◆ **Objective**
Please pull out each line in the listing below that contains the string "width".

◆ **Provided information**
----

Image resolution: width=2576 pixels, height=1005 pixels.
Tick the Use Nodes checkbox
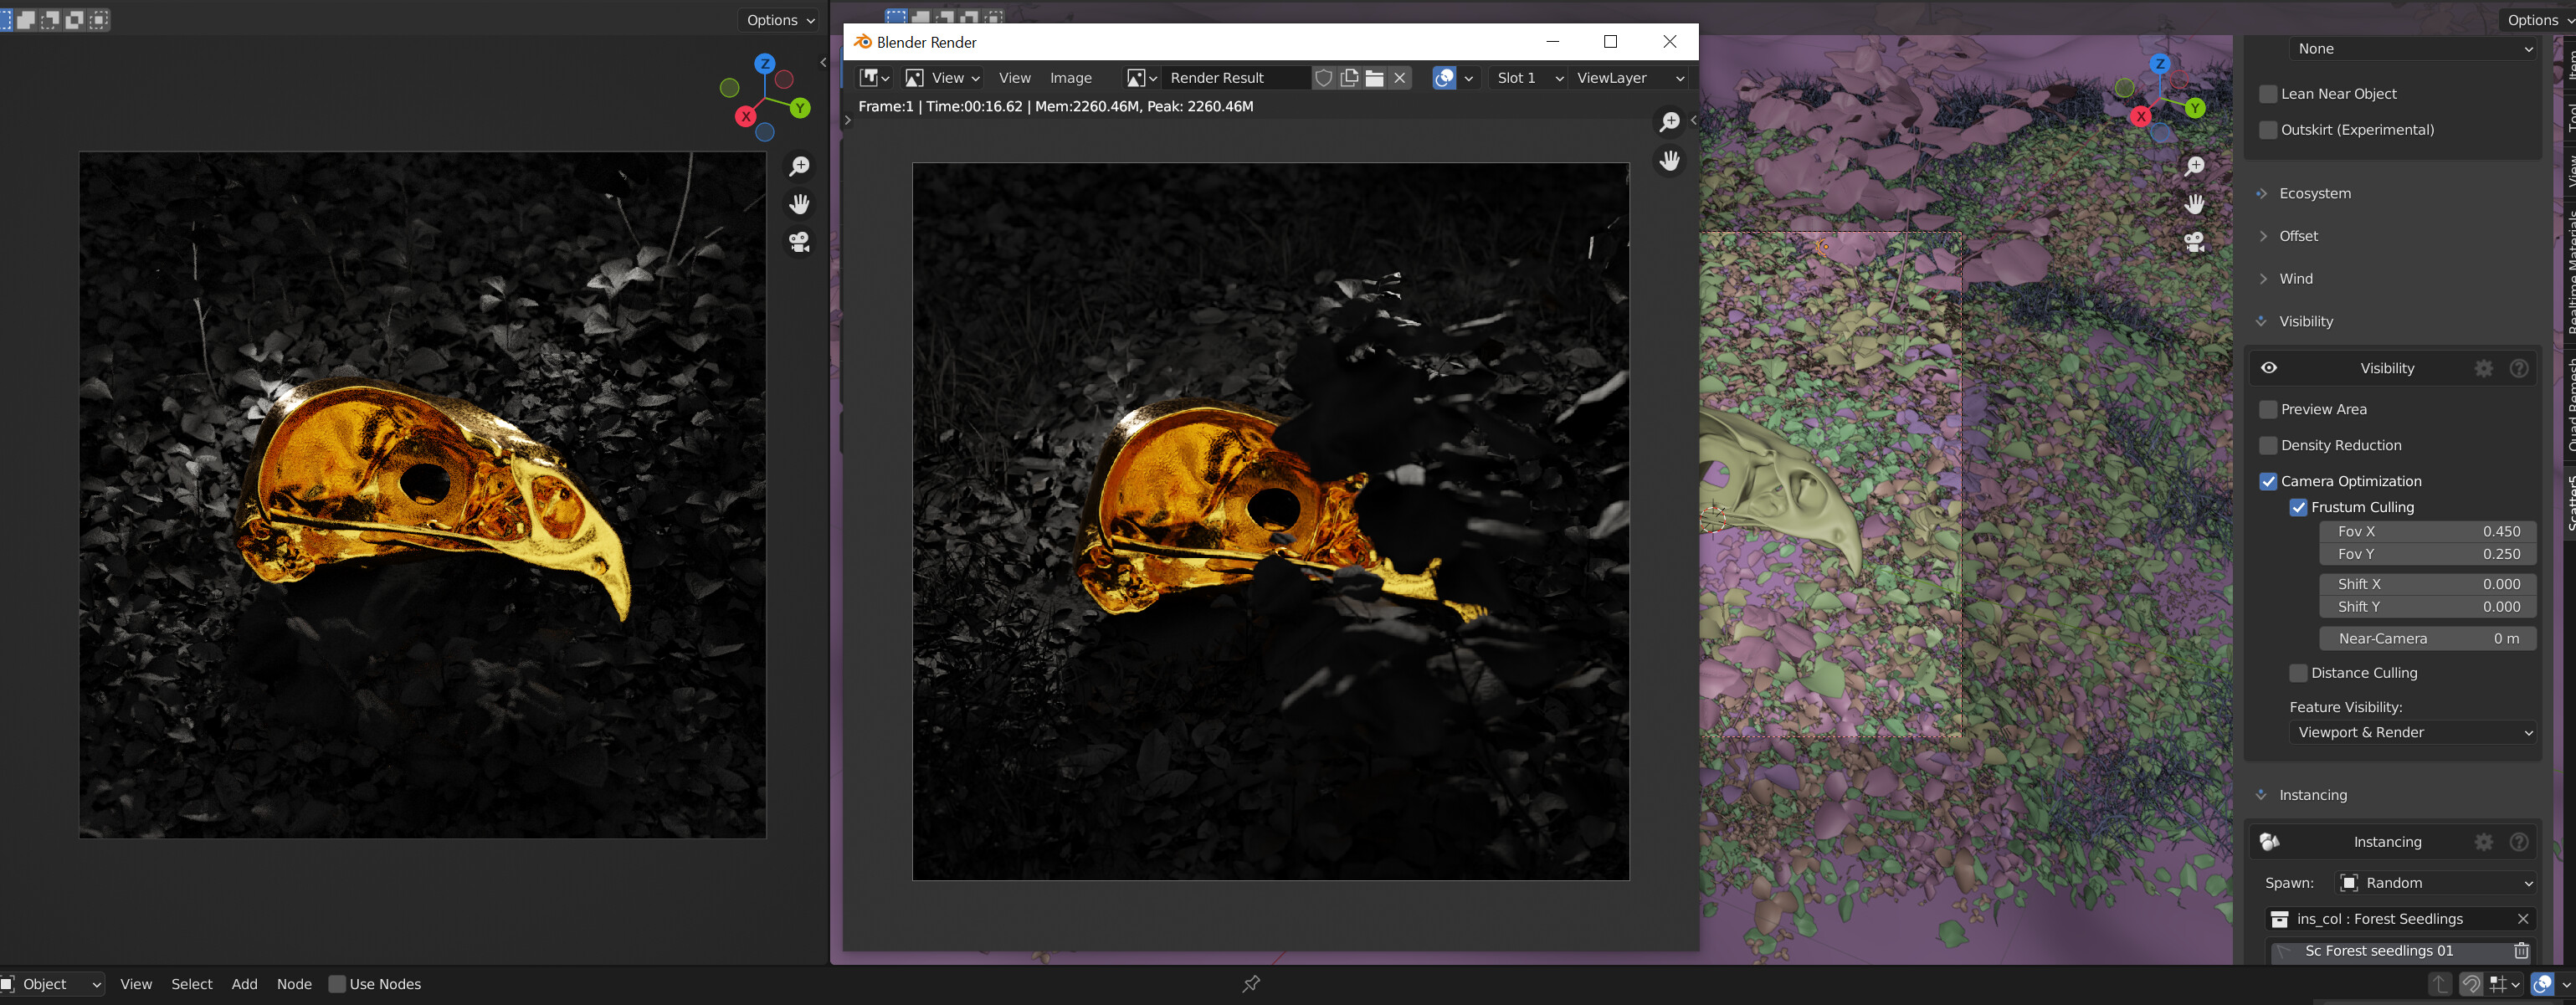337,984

----

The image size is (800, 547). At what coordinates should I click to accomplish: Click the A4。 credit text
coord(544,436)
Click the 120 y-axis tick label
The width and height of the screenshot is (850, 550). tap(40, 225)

----

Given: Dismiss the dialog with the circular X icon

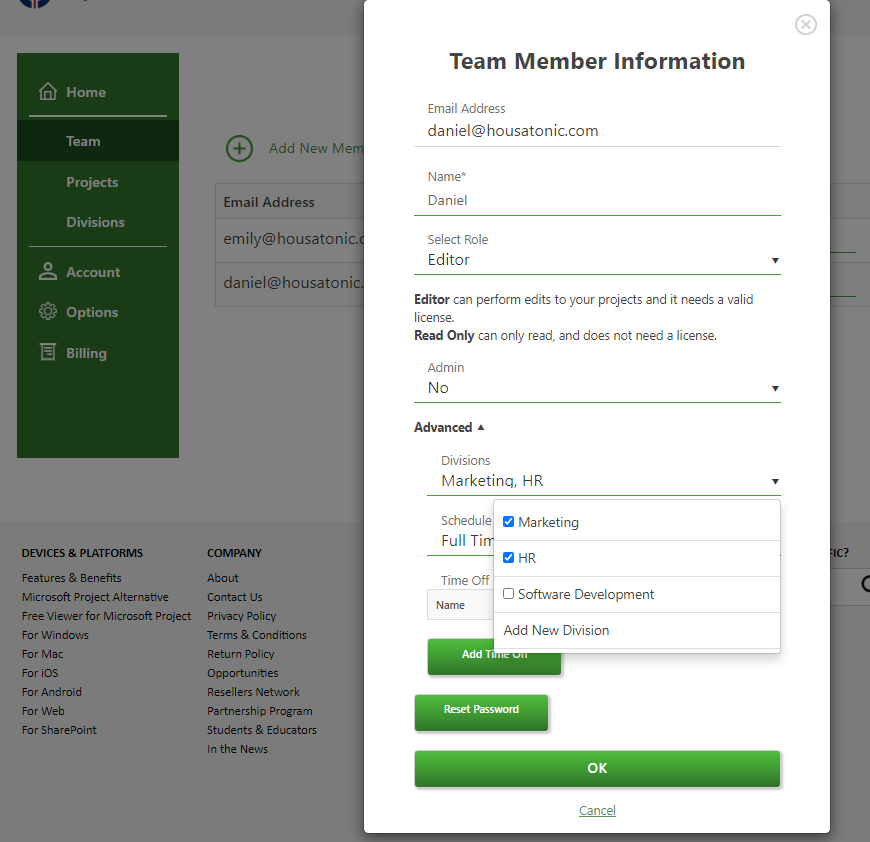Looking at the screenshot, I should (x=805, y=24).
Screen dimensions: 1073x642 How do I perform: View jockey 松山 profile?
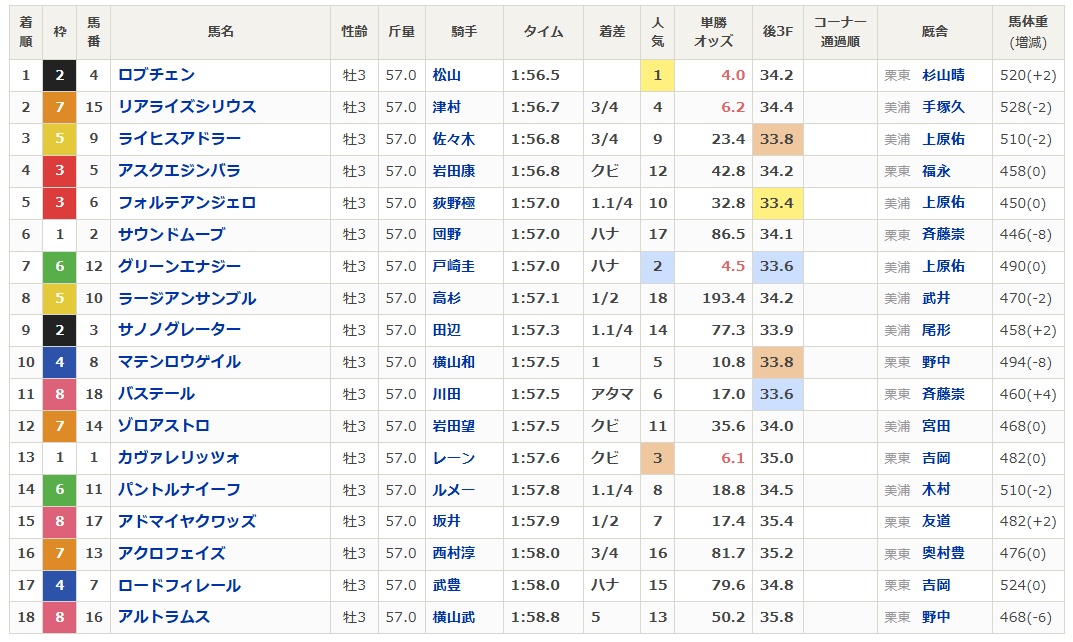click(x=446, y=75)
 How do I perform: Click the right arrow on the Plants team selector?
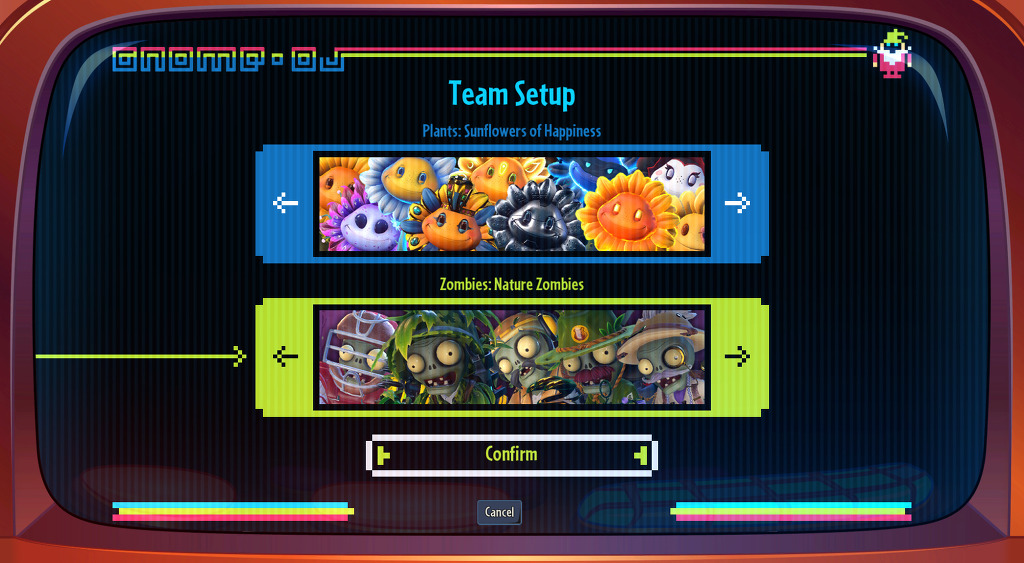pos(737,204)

----

◆ **Exercise output**
Image resolution: width=2576 pixels, height=1005 pixels.
The width and height of the screenshot is (850, 550). tap(40, 225)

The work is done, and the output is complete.